The lunar module pilot for the Apollo 9 space flight in 1969, Schweickart has worked on making several aspects of human space exploration safer. (For more, see his bio.) But the ex-astronaut is now focused more on dangers to Earth. He says he is worried about "the improbable but real threat to life posed by the existence of near-earth asteroids, which are being discovered today in quantities of hundreds."

From Shooting Stars to Smashing Siberia

Asteroids circle the sun on paths that may cross the orbit of Earth. From time to time through history, huge asteroids have collided with the planet. "The reality is we get hit 100,000 times every day; but they¿re so small, you call them shooting stars," Schweickart says. Earth's atmosphere protects us from bodies smaller than 50 meters. "But when they get to the size of 50 meters, they start coming though the atmosphere instead of burning up in it. The Tunguska thing didn¿t make it to the ground, but it blew up so close to the ground that it flattened a big hunk of Siberia." The famous 1908 explosion at Tunguska leveled 2,000 square kilometers of forest. It involved an asteroid some 100 meters in diameter. Impacts with bodies that size may occur once in a century on average, according to estimates. Though far less frequent, an asteroid of 10 to 15 kilometers in size could wreak the kind of destruction that wiped out the dinosaurs 65 million years ago, says Schweickart. Impacts of that size occur perhaps once in every 1,000,000 centuries, according to the JPL Near Earth Asteroid Tracking Team.

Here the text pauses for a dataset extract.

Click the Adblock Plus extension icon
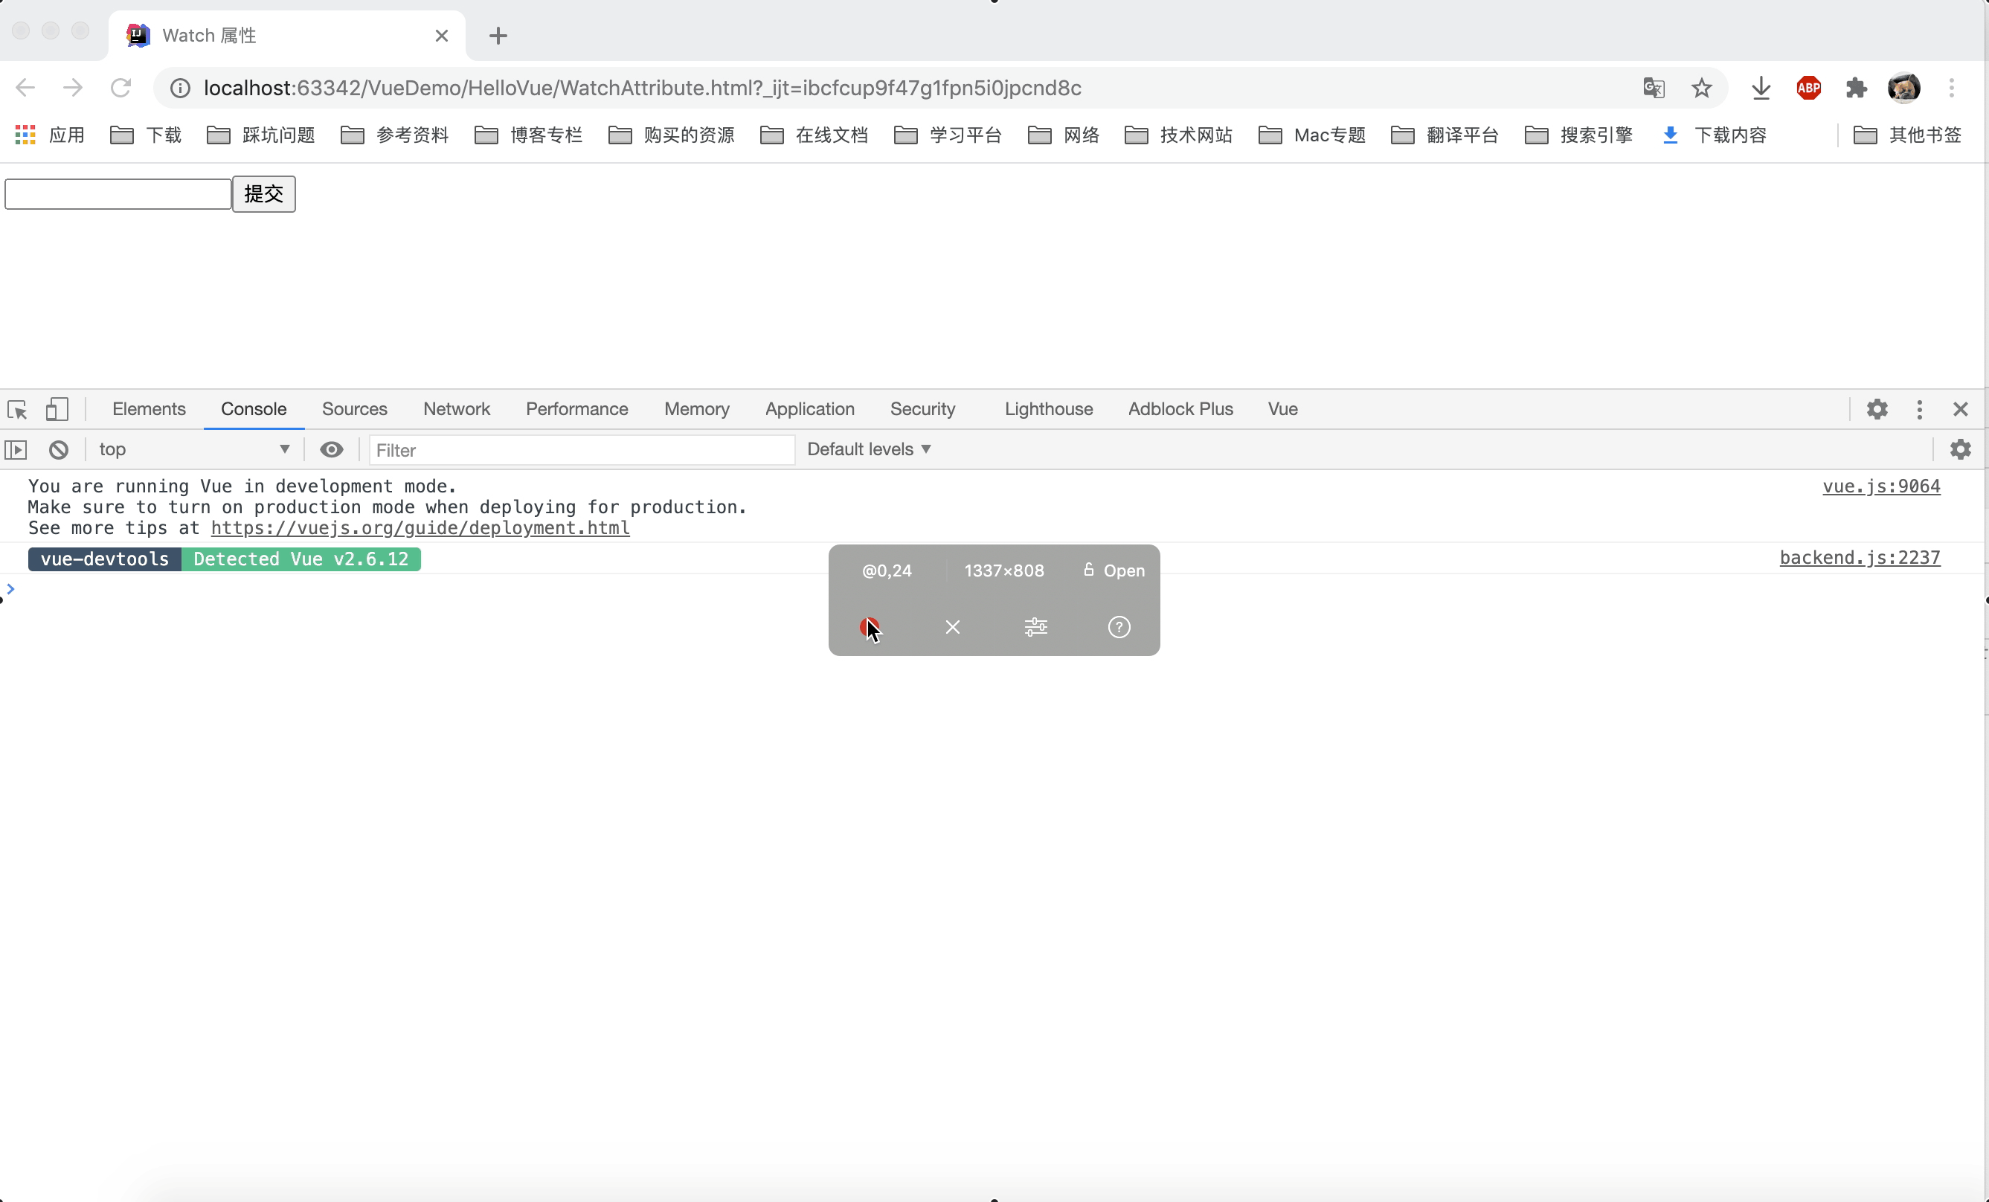coord(1808,88)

To learn more about such hazards, Congress in 1994 directed NASA to detect and track near-Earth objects greater than one kilometer in size, whose impact would create global catastrophe. Geochemistry shows that such collisions played a significant role in the creation and destruction of life on earth--and that this process is not over. (For more on the role of asteroids in life's development, see "Repeated Blows," by Luann Becker; Scientific American, March 2002, available for purchase on the Scientific American Archive.)

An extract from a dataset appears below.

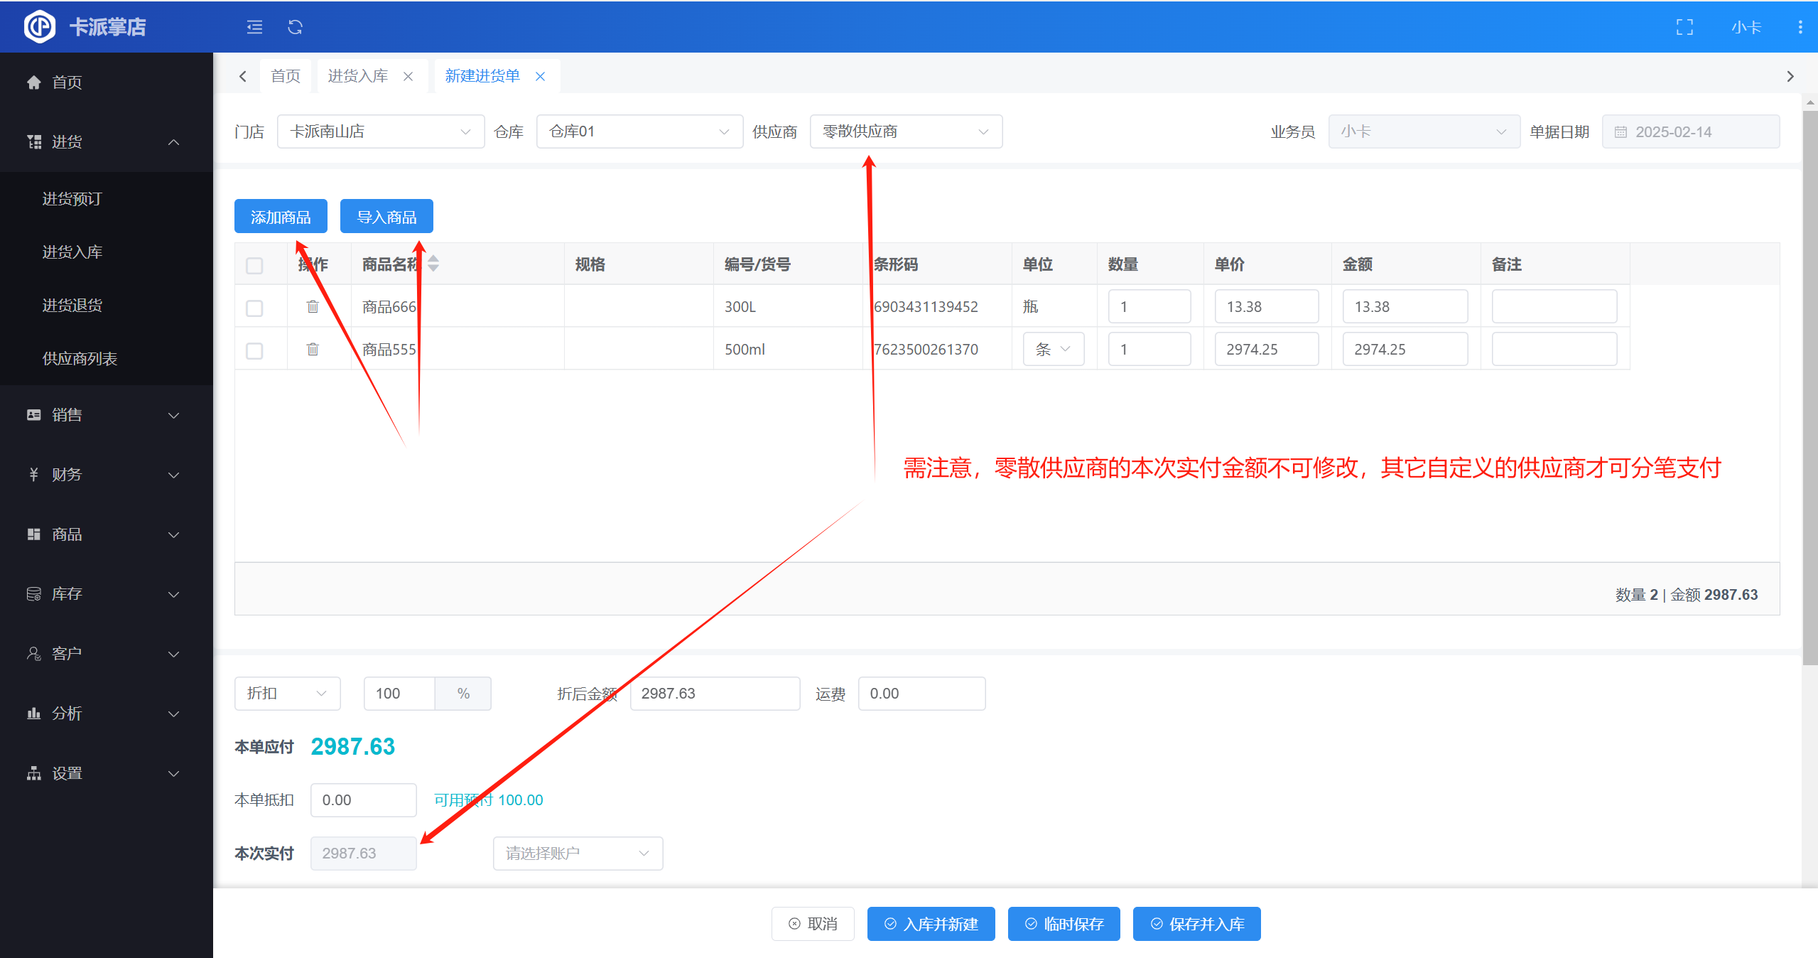Click the refresh icon in the header

[x=295, y=27]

In 1998, NASA formally initiated the Spaceguard Survey--adopting the objective of finding 90 percent of all near-Earth objects larger than one kilometer in diameter. That year, NASA also set up a Near-earth Object Program Office at the Jet Propulsion Laboratory in Pasadena, California; a similar facility exists in Pisa, Italy. Today, there are several teams tracking near-Earth objects. In addition to 2002MN, Spaceguard discovered another asteroid, 2002 EM7, that passed within 463,000 kilometers in March 2002; this asteroid also was not found until after its flyby of Earth.

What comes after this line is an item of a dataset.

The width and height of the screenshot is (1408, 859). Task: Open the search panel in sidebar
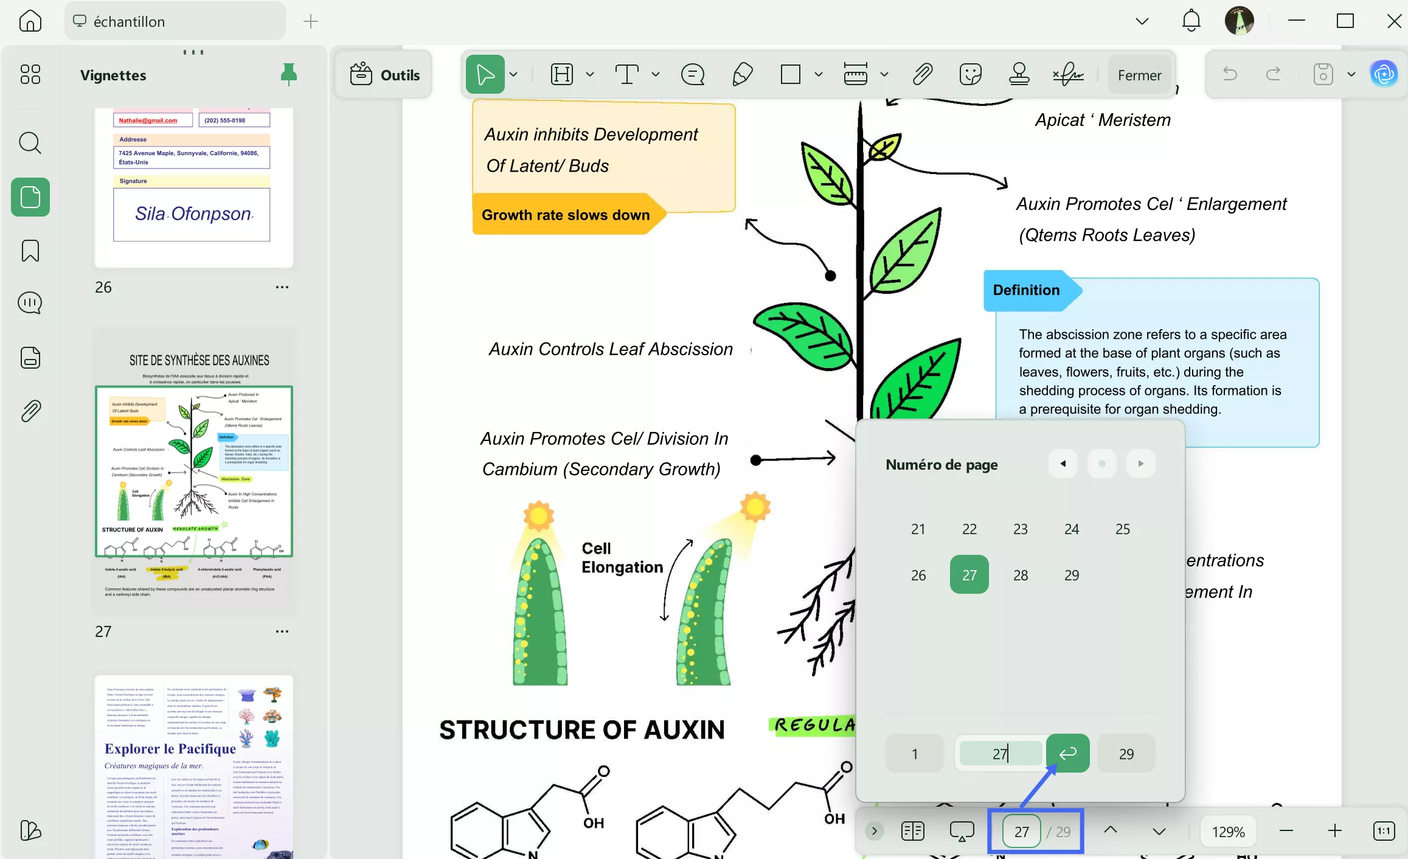[x=30, y=144]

Also, in April 2002, NASA announced that its Sentry automatic impact monitoring system had identified a potential close encounter. Asteroid 1950DA, which is two-thirds of a mile wide, is expected to come close to Earth in the year 2880. If it hits, it would destroy everything within a few hundred miles. Those far from ground zero would suffer from environmental effects similar to a nuclear winter, as the dust and debris blocked the sun for months or even years. NASA said that the odds were 300 to one that the asteroid would hit, and that there was plenty of time--eight centuries--to figure out what to do before then.